Behind the Bible: Is Mary full of grace, or just highly favored?

Another author puts it:
Chaire kecharitomene. “Hail, Full of Grace,” we translate it. In Latin, following the venerable St. Jerome’s translation known as the Vulgate, it is Ave, gratia plena.
The word that Luke uses–κεχαριτωμένη, kecharitomene–appears to have been crafted out of thin air, appearing into the Greek vocabulary as unexpectedly as the Angel Gabriel appeared to Mary and as silently as the Word became Flesh. It was the word for the moment.
The word is used nowhere else in the Scriptures or in secular Greek literature. The technical name for such a novel, unique word is hapax legomenon. Hapax legomenon–which comes to us from Greek–means “expressed once.”
This sort of word is sometimes also referred to as a nonce word. In this case, it is a one-of-a-kind word for a one-of-a-kind person in a one-of-a-kind situation. No one else in human history is κεχαριτωμένη (kecharitomene). - Andrew M. Greenwell, Esq.
 
Not sinful nature but the fallen nature of man. Jesus had to be born of this world in the state the world was in because He needed to perfect the nature of man through His own resurrection. If Mary was anything other than any of us, then Jesus did not share our humanity.
Men are born without grace (normstively), correct? Baptism fills us with God’s grace, with the Holy Spirit, creating a sort of union with God. Sin creates a lack of this grace, a disunion between God and man.

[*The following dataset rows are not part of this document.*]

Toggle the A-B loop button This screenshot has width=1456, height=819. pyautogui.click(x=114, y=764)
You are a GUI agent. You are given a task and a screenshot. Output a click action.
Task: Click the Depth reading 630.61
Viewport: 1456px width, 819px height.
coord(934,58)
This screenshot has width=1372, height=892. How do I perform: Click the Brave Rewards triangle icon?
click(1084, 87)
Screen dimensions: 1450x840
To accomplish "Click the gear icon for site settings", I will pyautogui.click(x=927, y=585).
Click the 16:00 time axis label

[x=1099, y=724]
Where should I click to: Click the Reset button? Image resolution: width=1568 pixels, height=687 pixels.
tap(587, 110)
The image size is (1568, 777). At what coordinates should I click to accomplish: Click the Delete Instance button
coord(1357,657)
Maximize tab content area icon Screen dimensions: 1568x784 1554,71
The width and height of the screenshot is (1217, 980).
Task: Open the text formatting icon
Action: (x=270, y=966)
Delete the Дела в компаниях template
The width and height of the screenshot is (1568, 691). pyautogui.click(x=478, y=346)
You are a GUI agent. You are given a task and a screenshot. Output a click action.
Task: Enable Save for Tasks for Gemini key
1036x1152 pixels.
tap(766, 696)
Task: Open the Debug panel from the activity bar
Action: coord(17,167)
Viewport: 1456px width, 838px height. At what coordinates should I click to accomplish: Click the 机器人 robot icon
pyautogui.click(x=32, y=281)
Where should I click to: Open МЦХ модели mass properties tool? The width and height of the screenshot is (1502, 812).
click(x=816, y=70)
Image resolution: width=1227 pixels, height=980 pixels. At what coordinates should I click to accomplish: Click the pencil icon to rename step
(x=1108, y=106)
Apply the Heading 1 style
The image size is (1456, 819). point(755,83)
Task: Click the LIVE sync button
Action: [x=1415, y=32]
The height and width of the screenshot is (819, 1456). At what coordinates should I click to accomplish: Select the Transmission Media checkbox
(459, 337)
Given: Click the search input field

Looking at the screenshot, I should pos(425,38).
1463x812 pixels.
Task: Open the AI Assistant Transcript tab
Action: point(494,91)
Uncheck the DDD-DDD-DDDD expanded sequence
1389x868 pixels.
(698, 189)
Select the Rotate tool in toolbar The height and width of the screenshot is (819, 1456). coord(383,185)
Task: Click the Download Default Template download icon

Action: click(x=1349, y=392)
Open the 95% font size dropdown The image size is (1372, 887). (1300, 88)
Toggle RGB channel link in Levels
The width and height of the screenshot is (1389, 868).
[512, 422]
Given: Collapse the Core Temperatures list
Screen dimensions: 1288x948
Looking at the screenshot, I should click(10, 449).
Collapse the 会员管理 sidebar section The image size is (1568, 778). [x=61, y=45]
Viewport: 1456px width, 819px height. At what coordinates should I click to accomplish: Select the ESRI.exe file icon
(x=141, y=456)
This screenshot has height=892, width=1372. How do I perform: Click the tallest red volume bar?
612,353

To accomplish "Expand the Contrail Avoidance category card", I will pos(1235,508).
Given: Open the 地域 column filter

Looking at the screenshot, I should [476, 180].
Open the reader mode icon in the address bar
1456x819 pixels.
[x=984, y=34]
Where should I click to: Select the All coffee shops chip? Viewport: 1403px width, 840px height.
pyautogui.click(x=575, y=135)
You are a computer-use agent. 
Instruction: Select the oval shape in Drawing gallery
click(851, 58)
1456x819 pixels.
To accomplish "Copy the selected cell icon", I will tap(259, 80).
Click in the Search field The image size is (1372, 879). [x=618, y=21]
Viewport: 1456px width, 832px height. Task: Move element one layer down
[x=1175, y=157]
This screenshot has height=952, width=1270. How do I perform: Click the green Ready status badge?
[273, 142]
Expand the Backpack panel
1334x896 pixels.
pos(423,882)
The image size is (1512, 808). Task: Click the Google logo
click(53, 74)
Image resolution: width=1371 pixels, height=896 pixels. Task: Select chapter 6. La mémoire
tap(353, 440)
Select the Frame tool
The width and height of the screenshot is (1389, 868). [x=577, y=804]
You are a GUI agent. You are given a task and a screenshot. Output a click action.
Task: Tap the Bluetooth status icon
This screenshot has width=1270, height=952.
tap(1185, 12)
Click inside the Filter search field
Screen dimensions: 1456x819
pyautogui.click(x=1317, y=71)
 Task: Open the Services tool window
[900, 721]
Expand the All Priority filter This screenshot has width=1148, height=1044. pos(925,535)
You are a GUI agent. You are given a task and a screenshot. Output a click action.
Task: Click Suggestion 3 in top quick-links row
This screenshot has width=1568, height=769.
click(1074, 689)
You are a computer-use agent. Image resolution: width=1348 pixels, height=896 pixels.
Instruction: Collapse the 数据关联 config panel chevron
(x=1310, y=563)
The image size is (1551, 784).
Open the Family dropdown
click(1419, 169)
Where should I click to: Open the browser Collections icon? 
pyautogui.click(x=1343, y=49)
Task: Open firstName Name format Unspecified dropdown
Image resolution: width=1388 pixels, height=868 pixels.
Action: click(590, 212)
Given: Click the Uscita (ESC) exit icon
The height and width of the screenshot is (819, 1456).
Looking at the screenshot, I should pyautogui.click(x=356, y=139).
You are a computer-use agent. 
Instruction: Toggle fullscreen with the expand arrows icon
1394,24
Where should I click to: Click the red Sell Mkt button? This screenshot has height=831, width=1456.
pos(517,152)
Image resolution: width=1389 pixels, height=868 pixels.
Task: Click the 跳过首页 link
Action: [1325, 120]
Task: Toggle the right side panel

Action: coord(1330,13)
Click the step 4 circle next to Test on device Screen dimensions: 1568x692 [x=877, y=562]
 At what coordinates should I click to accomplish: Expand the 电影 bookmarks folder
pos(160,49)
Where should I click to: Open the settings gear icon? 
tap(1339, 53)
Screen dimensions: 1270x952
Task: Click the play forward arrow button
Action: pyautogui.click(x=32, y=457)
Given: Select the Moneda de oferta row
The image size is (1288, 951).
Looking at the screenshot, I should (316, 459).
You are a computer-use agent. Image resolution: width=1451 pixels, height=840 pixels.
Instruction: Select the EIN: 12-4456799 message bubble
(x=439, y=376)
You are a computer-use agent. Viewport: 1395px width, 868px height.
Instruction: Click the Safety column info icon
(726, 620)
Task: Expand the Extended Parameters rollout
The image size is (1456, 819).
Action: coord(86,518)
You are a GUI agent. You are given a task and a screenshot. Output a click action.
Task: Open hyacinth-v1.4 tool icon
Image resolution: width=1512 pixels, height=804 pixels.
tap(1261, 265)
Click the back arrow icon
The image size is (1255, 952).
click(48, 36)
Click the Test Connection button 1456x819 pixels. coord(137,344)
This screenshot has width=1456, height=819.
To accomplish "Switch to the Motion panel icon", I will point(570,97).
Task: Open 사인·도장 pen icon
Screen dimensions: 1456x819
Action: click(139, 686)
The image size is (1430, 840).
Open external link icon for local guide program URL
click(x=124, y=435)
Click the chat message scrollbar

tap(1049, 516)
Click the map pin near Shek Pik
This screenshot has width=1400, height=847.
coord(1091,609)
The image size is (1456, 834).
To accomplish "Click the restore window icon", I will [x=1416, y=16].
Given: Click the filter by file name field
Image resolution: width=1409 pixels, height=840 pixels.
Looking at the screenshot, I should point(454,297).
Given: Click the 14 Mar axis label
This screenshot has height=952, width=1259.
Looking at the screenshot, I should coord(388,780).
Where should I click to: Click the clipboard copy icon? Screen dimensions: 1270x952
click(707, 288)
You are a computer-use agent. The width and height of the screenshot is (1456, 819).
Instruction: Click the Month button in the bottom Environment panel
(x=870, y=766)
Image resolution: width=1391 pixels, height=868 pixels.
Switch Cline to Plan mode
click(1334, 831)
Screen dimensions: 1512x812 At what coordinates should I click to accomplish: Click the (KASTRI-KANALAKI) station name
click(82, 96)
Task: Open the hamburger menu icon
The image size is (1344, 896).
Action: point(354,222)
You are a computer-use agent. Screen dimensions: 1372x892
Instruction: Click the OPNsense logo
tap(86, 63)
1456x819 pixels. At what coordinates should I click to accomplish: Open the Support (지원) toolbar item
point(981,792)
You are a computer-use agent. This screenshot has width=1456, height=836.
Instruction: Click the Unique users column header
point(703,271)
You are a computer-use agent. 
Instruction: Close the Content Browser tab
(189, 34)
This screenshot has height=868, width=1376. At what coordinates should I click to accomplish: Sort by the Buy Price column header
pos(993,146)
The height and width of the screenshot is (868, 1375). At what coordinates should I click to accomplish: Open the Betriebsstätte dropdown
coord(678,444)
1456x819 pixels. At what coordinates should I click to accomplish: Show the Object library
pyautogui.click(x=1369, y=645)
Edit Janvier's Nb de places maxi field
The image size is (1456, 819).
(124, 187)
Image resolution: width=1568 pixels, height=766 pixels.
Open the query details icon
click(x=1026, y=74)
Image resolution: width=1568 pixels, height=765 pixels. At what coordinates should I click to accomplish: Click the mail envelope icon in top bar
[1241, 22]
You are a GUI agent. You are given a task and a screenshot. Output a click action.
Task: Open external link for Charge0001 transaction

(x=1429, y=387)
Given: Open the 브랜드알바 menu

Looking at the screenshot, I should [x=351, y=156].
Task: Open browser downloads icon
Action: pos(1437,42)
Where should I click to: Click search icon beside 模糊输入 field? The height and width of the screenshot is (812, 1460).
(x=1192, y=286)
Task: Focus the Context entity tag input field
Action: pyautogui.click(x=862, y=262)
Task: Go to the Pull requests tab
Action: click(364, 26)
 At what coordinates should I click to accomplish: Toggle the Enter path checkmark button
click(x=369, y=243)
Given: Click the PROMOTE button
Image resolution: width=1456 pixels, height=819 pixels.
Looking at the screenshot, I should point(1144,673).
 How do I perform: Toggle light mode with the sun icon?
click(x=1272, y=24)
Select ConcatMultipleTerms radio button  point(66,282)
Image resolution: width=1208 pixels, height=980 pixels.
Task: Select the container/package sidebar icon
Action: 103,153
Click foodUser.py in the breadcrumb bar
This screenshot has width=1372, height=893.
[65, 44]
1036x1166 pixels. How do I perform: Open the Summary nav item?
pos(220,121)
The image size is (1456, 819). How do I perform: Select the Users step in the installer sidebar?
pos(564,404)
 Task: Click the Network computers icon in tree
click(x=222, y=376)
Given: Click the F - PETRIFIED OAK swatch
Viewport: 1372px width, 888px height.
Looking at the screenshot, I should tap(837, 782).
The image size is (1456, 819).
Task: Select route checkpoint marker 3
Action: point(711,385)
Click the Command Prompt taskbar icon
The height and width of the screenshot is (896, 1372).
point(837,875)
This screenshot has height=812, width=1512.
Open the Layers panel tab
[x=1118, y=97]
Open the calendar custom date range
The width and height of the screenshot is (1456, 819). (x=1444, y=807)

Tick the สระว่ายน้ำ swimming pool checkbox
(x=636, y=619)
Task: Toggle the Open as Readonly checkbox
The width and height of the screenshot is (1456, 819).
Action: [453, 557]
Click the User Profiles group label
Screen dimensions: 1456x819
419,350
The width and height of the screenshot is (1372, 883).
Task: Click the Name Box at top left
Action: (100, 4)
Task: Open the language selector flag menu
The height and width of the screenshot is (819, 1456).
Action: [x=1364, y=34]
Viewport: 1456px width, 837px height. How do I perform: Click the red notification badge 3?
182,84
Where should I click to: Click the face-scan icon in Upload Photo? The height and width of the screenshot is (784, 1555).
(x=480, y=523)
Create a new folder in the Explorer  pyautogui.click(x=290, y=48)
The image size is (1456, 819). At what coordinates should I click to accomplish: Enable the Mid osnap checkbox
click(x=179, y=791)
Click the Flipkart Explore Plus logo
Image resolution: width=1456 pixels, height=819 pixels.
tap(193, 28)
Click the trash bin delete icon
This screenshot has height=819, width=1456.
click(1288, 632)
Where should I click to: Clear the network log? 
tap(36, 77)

Mary, from the moment of her conception, was filled with grace by the Holy Spirit, and remained without sin her whole life. She did not have the preternatural gifts that Adam and Eve were created with. She was not immortal, immune from disease, etc . . .

Was there ever a moment when Jesus was not filled with such grace? If he can differ from us in that respect, yet still share our nature, I don’t see an issue with the Catholic doctrine of original sin or the Immaculate Conception in regard to Jesus sharing our nature.
 
This is a 5 year dormant thread. We are not to resurrect such threads.
 
Oops, sorry. Just saw this on the front page and didn’t’
look at the timestamp on the first post.